• [Exercise details]:
Answer these from the article on first-time buyer mortgage deals below:
1. How many deals for buyers with a 5 per cent deposit were on the market in February?
2. Which lender relaunched a range of 15 per cent deposit deals last week?
3. How long a mortgage payment holiday can homeowners struggling with household bills ask for?

The number of deals on the market for buyers with just a 5 per cent deposit has dropped from 405 in February this year, to just 37 today, according to Moneyfacts.co.uk
UK first-time buyers will need bigger deposits if they want to get on the property ladder as lenders are pulling the best deals due to the coronavirus cash crisis.
The number of deals on the market for buyers with just a 5 per cent deposit has dropped by 368, from 405 in February this year compared to just 37 today, according to Moneyfacts.co.uk.
The number of deals that require a 10 per cent deposit has been slashed by 776 to 99 in the same time, while mortgages with a 15 per cent down payment has fallen from 666 to 204.
First-time buyers are more likely to be looking for a low-deposit mortgage meaning that a large chunk of these people may no longer be able to afford to purchase a home.
The impact of Covid-19 on the economy has led lenders to become more risk-adverse, with only a few such as Nationwide and Barclays, still offering such high LTV (loan to value) mortgages.
Barclays pulled all deals that required less than a 40 per cent deposit immediately after lockdown was announced, only to bring them back two weeks later.
Halifax pulled all similar deals around the same time but last week it relaunched a range of 15 per cent deposit deals.
Under lockdown rules, only house purchases where the contracts have been signed and buyers and sellers show no signs of illness can go ahead.
The restrictions pose an issue for first-time buyers who already had a mortgage offer in place but need to complete the purchase before it expires, typically within three months.
If they don’t take advantage of the offer before it runs out, they will then have to apply again but the low-deposit deals may have been pulled in the meantime, leaving them locked out of the property market.
Most banks are now offering a three month extension on mortgage offers, after banking trade body UK Finance stepped in.
First-time buyers may still be able to take advantage of Barclays Springboard zero-deposit mortgage though, as long as a family member is prepared to stump up the equivalent to 5 per cent deposit in a three to five-year fixed-rate savings account as a guarantee.
Eleanor Williams from Moneyfacts.co.uk said: [First-time buyer] borrowers are more likely to be looking for a low-deposit mortgage product, which as a sector of the mortgage market has contracted significantly with many products being withdrawn at the moment.
Purchasing when requiring a higher loan-to-value product is also more likely to require a physical valuation, Eleanor said.
But Eleanor added that this will depend on the lender as some are moving towards accepting automated valuations, which are made without viewing the properties.
Not all is lost – deals are still being processed although buyers must let their lenders know if their situation changes once out of lockdown, such as if you’ve been furloughed or lost your job.
Some banks and building societies are also returning to the market with high LTV deals and rates are low for those who are eligible.
Eleanor adds: Therefore, buyers may wish to start the process and speak to their lender or an independent, qualified advisor, in order to lay the groundwork to put themselves in a strong position to move forward when the market rebounds.
Homeowners who are struggling with household bills due to coronavirus can ask for a mortgage payment holiday of up to three months.

• [Dataset entries]:
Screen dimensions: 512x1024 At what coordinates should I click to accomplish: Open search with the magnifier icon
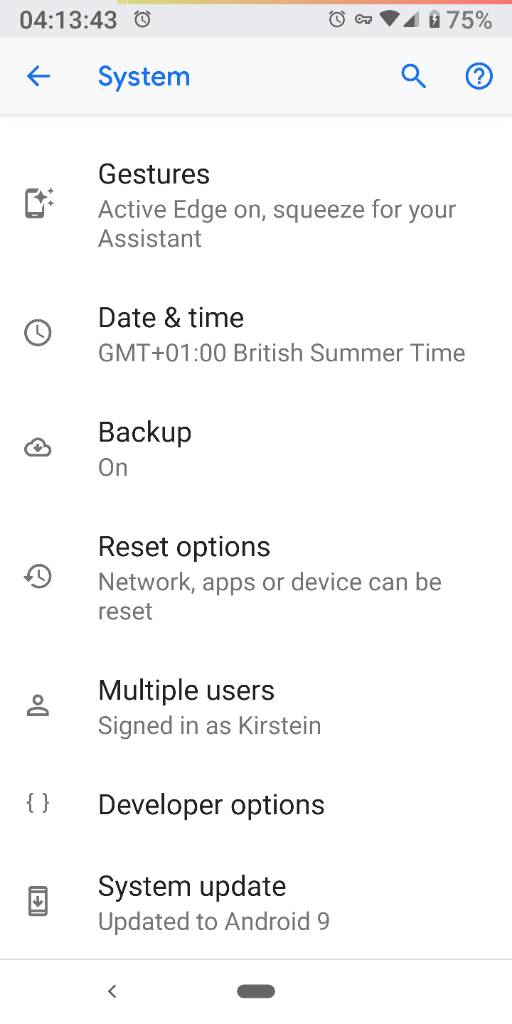(413, 77)
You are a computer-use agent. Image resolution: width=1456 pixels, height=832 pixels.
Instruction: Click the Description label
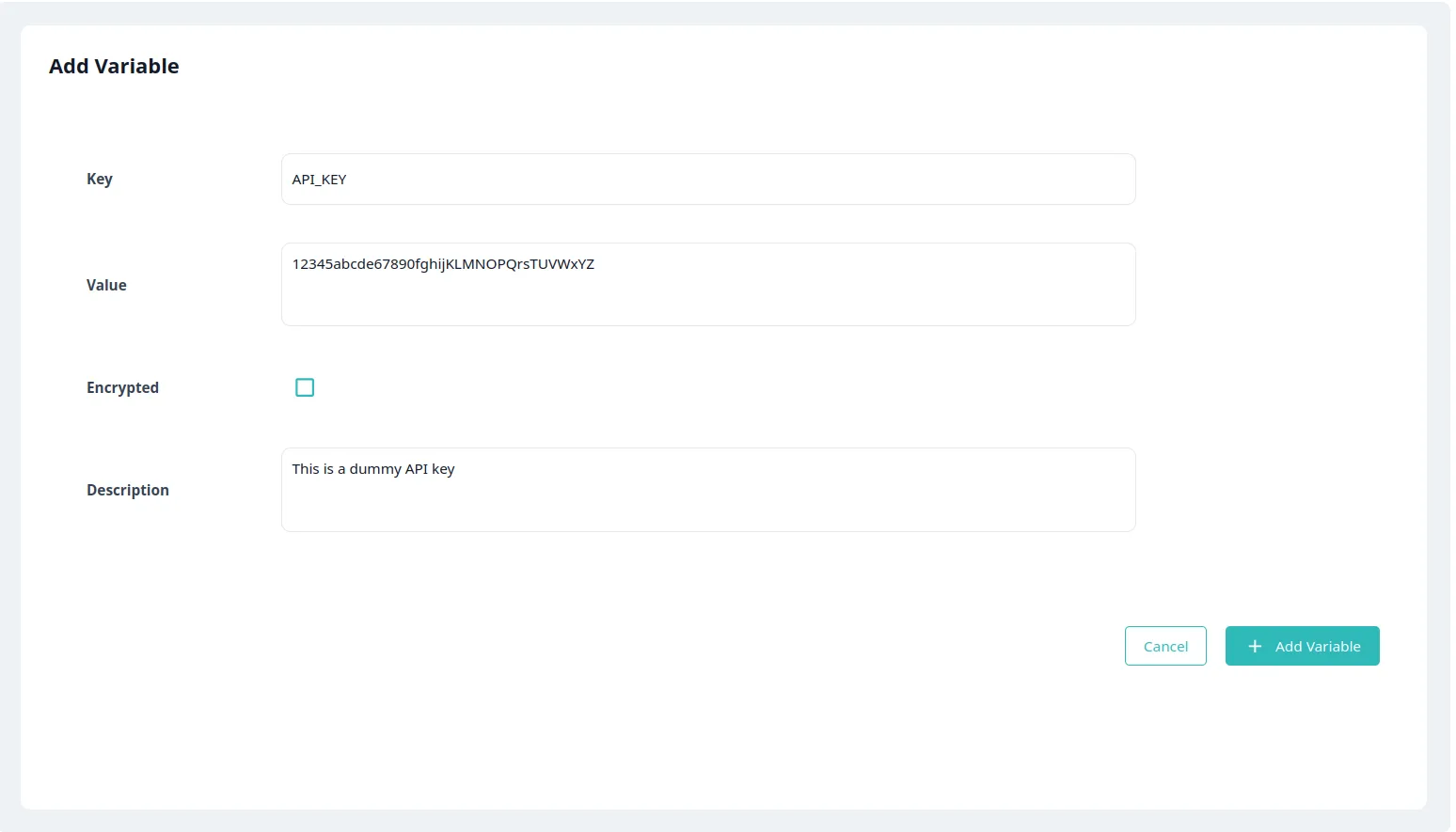coord(127,489)
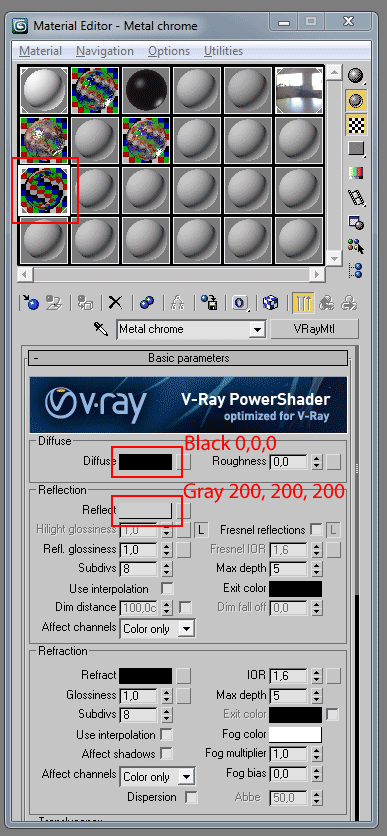Viewport: 387px width, 836px height.
Task: Pick material from object eyedropper
Action: tap(101, 328)
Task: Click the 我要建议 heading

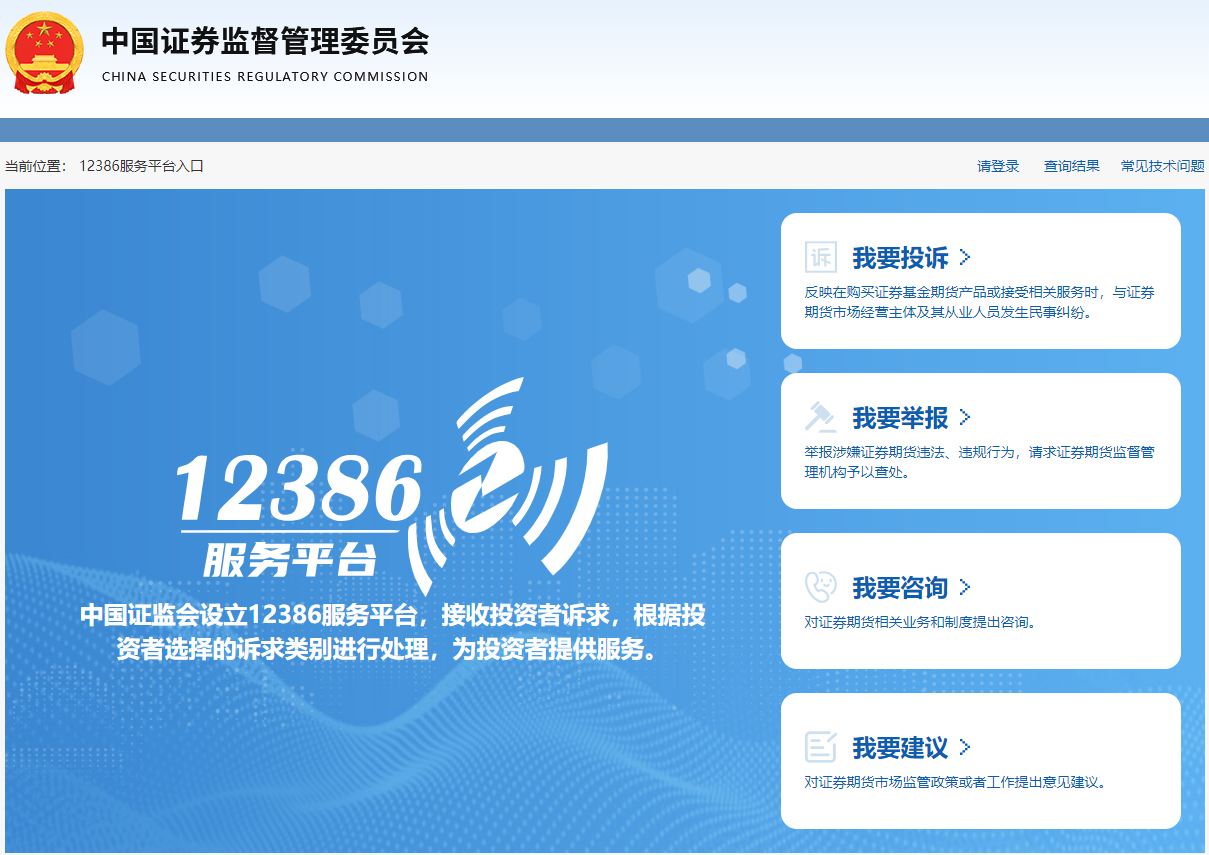Action: 900,748
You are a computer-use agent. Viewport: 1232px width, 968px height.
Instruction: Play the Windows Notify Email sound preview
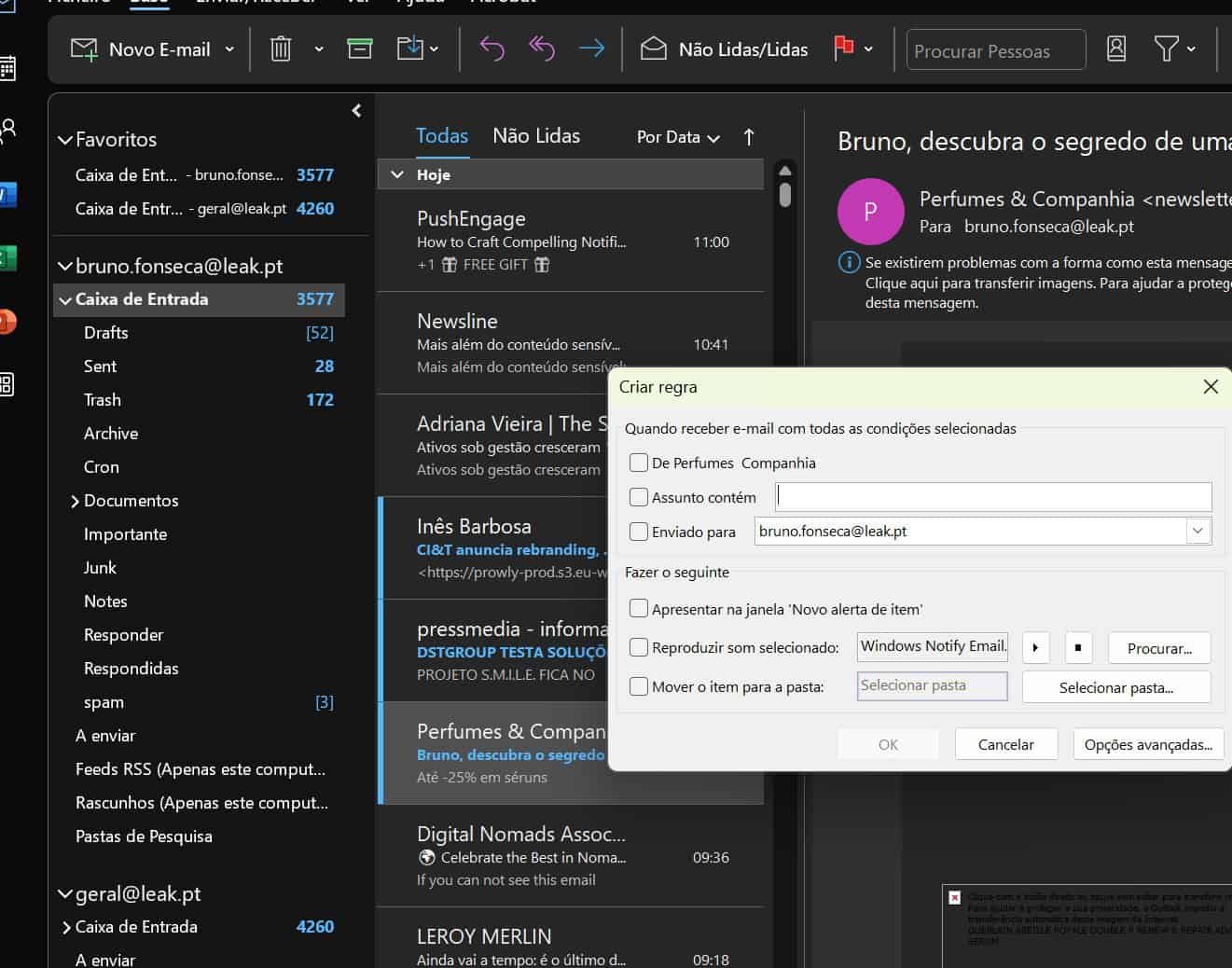pyautogui.click(x=1035, y=646)
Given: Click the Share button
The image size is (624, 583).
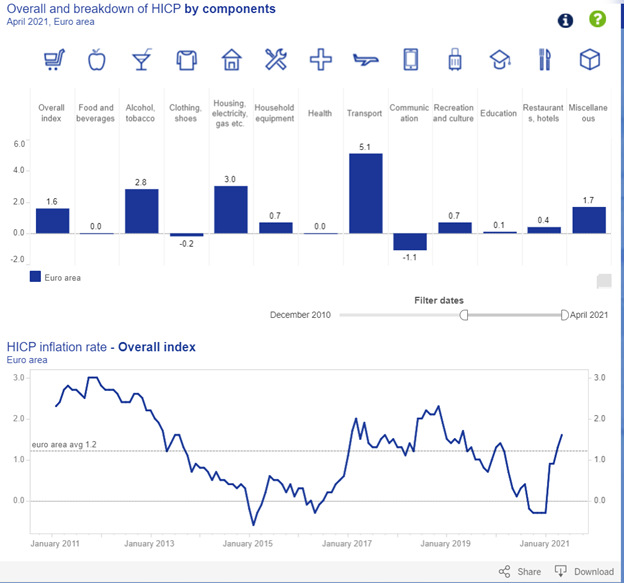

• [Result of the exercise]:
1. 405
2. Halifax
3. Up to three months